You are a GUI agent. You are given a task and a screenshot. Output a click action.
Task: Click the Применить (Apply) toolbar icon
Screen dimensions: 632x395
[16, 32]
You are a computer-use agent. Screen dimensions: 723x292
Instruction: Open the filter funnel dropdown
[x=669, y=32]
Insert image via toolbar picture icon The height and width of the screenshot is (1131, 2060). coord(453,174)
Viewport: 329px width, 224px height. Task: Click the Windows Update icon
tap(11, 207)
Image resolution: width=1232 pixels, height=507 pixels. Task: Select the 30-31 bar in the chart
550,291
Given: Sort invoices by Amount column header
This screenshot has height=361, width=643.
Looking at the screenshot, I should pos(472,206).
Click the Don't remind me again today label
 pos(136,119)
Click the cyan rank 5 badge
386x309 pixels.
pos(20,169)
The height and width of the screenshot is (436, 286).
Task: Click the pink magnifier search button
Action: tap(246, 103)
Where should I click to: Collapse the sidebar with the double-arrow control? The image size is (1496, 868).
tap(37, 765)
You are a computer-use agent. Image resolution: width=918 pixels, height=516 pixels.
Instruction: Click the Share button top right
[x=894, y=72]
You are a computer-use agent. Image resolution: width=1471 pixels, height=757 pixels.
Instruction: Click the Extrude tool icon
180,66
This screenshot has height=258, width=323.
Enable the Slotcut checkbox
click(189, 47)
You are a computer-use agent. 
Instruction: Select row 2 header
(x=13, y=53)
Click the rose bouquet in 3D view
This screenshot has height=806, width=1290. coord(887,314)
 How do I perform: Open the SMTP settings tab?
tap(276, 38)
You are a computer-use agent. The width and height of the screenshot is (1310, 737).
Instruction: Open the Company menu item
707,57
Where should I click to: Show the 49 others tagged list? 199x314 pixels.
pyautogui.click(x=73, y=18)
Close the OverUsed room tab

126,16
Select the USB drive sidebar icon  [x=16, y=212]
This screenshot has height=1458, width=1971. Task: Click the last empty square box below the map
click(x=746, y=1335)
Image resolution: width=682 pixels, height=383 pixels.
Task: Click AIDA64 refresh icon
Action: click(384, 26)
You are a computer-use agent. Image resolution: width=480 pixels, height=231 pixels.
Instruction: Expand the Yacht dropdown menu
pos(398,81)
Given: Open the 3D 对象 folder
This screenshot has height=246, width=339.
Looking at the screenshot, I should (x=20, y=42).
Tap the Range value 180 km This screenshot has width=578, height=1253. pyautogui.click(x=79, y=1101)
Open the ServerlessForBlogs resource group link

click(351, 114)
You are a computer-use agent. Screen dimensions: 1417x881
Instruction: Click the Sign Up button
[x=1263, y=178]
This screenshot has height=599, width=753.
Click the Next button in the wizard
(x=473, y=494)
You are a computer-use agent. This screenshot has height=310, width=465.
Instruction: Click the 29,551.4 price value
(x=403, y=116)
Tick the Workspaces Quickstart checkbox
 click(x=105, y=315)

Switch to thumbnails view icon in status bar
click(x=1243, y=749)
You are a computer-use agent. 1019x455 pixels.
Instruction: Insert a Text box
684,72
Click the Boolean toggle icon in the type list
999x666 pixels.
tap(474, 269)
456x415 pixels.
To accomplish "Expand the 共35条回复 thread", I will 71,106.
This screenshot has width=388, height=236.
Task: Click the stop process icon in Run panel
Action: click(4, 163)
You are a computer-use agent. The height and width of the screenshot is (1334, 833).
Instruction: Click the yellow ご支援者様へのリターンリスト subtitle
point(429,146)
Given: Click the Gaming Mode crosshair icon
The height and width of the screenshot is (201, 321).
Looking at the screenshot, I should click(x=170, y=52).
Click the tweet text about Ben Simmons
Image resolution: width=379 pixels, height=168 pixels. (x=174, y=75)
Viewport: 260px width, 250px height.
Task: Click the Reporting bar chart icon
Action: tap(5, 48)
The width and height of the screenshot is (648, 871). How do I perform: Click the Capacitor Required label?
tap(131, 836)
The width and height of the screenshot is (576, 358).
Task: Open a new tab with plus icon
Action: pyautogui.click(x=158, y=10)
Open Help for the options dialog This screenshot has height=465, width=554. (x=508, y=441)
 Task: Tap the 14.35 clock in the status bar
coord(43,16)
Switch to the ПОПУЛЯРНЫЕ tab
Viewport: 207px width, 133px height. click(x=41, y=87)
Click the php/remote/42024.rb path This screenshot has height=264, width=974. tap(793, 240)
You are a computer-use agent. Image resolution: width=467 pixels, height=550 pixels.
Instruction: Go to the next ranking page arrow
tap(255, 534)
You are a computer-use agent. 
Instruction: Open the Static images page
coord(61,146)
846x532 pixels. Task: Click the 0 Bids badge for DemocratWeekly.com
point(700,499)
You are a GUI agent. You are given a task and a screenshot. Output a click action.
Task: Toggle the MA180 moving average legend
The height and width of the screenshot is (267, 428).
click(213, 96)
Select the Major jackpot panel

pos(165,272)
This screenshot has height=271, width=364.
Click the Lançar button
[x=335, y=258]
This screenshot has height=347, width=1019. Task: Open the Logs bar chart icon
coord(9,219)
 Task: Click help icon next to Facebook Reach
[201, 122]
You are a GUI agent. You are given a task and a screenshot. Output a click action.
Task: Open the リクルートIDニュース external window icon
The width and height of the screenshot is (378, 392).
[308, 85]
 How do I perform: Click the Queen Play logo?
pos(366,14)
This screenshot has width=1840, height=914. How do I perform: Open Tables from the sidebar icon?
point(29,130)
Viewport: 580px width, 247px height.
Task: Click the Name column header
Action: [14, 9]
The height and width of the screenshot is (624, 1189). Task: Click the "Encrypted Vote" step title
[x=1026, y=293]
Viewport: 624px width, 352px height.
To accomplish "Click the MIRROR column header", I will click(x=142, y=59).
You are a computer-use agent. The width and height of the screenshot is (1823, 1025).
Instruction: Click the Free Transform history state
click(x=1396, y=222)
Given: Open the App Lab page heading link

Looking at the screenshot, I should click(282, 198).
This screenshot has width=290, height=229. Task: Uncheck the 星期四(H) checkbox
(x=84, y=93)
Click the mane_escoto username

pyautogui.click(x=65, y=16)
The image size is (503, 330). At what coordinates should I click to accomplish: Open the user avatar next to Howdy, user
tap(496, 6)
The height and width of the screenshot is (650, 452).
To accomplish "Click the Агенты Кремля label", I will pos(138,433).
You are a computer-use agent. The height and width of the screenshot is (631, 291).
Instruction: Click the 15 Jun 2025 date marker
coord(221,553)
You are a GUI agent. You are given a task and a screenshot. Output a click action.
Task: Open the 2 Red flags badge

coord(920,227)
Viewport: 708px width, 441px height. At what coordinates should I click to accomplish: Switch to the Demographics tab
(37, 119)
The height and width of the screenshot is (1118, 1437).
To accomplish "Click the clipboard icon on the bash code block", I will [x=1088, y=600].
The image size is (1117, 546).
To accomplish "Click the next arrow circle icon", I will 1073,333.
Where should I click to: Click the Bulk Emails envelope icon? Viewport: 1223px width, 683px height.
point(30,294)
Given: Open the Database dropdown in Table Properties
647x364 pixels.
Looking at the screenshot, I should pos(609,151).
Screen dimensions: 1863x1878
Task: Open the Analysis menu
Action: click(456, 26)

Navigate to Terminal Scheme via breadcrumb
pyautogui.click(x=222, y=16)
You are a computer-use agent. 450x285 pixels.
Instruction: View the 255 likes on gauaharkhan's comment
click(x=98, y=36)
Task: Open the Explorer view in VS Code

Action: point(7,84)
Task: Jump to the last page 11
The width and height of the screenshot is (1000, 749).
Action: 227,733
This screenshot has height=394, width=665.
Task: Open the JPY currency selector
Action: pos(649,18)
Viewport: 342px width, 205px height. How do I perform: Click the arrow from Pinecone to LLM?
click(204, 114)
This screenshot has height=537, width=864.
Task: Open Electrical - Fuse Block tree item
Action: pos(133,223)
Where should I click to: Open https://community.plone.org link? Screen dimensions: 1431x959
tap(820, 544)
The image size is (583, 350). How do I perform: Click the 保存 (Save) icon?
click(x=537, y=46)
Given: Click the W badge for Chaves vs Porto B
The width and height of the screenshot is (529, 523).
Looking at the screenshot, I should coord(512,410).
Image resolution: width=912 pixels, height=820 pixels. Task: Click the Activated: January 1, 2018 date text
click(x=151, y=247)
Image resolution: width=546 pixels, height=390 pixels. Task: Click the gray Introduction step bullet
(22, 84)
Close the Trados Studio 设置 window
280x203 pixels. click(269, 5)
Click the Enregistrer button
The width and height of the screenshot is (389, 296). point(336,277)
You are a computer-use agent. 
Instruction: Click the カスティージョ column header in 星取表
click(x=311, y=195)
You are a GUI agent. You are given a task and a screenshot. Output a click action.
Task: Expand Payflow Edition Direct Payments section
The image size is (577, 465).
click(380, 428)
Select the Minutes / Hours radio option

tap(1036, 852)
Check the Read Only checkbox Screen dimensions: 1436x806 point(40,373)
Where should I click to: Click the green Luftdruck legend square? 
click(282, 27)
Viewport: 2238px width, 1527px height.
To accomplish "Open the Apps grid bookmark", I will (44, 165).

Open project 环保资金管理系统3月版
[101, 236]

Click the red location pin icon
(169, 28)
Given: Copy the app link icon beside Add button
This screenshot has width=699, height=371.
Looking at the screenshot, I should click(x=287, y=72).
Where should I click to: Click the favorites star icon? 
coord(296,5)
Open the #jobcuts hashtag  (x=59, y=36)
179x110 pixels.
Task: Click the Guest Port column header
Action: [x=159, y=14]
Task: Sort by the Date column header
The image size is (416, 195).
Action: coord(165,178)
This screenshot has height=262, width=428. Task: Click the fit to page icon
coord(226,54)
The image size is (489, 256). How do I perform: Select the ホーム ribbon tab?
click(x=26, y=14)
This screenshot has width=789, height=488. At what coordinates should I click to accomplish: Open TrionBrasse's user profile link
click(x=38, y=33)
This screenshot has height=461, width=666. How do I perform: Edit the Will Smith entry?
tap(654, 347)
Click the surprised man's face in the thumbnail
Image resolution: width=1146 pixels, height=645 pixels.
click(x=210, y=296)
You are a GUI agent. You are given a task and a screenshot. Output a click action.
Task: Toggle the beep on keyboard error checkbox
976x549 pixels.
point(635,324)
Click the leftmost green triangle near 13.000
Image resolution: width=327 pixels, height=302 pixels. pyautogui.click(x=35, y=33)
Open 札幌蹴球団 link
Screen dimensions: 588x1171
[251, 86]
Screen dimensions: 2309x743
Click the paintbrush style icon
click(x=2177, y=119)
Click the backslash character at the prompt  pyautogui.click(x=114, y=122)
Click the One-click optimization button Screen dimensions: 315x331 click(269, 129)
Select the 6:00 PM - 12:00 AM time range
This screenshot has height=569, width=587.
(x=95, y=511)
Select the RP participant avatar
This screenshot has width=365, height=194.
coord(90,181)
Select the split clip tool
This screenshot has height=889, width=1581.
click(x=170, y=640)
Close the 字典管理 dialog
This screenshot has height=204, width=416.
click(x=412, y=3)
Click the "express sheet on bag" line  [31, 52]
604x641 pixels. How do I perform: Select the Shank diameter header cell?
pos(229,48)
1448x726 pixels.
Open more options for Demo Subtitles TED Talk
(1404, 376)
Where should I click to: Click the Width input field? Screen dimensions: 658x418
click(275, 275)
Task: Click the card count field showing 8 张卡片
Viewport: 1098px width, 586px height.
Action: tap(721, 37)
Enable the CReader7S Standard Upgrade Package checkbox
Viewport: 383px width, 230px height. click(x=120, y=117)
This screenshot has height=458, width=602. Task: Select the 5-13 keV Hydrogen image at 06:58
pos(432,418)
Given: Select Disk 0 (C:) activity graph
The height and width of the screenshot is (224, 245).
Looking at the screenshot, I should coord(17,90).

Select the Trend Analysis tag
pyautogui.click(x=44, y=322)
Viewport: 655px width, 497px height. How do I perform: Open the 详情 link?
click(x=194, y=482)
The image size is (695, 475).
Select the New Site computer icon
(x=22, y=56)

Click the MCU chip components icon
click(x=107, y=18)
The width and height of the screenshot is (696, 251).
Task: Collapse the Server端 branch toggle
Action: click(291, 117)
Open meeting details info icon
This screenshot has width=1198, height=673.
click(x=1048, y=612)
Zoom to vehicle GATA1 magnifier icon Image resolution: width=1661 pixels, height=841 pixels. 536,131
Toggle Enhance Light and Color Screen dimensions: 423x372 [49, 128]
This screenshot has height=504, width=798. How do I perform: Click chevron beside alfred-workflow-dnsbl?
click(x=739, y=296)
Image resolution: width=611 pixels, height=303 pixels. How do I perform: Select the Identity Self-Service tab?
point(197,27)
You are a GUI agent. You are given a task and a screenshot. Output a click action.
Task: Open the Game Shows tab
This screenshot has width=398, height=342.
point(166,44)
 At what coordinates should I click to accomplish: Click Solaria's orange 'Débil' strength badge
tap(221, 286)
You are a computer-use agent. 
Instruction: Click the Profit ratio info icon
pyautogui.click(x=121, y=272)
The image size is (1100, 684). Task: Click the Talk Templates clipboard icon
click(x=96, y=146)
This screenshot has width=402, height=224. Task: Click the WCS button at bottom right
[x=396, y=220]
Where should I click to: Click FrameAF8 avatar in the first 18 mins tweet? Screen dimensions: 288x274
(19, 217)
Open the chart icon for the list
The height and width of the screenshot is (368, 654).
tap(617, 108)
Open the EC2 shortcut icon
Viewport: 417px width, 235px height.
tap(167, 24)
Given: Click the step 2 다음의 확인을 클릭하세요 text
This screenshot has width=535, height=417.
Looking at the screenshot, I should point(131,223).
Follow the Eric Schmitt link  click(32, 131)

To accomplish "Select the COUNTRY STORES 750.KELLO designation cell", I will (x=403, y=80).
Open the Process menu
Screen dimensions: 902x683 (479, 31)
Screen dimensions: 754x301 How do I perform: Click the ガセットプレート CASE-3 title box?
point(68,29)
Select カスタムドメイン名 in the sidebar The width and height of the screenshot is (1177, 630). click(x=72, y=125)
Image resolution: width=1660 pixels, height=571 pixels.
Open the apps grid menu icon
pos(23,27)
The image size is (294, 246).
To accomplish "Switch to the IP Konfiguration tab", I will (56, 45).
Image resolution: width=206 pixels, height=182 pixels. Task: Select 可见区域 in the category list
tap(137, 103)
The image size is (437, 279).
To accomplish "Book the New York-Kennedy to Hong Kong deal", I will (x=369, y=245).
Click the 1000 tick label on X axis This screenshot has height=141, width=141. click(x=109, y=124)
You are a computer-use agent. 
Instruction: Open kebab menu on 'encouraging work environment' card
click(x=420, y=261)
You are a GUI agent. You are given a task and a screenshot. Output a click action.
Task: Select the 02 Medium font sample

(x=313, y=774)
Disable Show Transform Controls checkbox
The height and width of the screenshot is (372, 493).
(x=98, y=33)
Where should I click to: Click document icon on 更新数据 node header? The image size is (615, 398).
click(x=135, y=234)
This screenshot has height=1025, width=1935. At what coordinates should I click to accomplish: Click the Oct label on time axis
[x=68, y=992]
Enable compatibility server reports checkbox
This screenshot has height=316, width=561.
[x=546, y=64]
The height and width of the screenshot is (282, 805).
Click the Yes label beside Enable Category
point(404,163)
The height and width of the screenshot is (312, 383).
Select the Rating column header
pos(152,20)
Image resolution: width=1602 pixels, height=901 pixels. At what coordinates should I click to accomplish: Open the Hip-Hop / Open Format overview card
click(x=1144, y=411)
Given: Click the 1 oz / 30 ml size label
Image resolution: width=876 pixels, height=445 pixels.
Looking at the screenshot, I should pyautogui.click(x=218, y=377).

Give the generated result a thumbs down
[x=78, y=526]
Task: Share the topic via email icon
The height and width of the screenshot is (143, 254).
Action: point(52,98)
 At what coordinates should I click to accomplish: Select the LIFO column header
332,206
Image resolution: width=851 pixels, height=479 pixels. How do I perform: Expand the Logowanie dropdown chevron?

SET PROBLEM >> Can you reproduce the items above verbatim, starting at the line that contains "You are a computer-use agent. Screen dimensions: 1417x881" and ending after the line that contains "coord(43,16)"?

TASK RESULT >>
You are a computer-use agent. Screen dimensions: 1417x881
Instruction: Click the Sign Up button
[x=1263, y=178]
This screenshot has height=599, width=753.
Click the Next button in the wizard
(x=473, y=494)
You are a computer-use agent. This screenshot has height=310, width=465.
Instruction: Click the 29,551.4 price value
(x=403, y=116)
Tick the Workspaces Quickstart checkbox
 click(x=105, y=315)

Switch to thumbnails view icon in status bar
click(x=1243, y=749)
You are a computer-use agent. 1019x455 pixels.
Instruction: Insert a Text box
684,72
Click the Boolean toggle icon in the type list
999x666 pixels.
tap(474, 269)
456x415 pixels.
To accomplish "Expand the 共35条回复 thread", I will 71,106.
This screenshot has width=388, height=236.
Task: Click the stop process icon in Run panel
Action: click(4, 163)
You are a computer-use agent. The height and width of the screenshot is (1334, 833).
Instruction: Click the yellow ご支援者様へのリターンリスト subtitle
point(429,146)
Given: Click the Gaming Mode crosshair icon
The height and width of the screenshot is (201, 321).
Looking at the screenshot, I should click(x=170, y=52).
Click the tweet text about Ben Simmons
Image resolution: width=379 pixels, height=168 pixels. (x=174, y=75)
Viewport: 260px width, 250px height.
Task: Click the Reporting bar chart icon
Action: tap(5, 48)
The width and height of the screenshot is (648, 871). How do I perform: Click the Capacitor Required label?
tap(131, 836)
The width and height of the screenshot is (576, 358).
Task: Open a new tab with plus icon
Action: pyautogui.click(x=158, y=10)
Open Help for the options dialog This screenshot has height=465, width=554. (x=508, y=441)
 Task: Tap the 14.35 clock in the status bar
coord(43,16)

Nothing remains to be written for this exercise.